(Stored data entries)
◆ ◆ ◆
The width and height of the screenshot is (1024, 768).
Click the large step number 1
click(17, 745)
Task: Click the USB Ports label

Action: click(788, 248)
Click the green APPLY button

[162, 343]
◆ ◆ ◆
• Problem to work on:
What must be returned is the line with "Click the large step number 1" plus every line after it to the end of the entries, exactly as they appear.

• Answer box:
Click the large step number 1
click(17, 745)
Task: Click the USB Ports label

Action: click(788, 248)
Click the green APPLY button

[162, 343]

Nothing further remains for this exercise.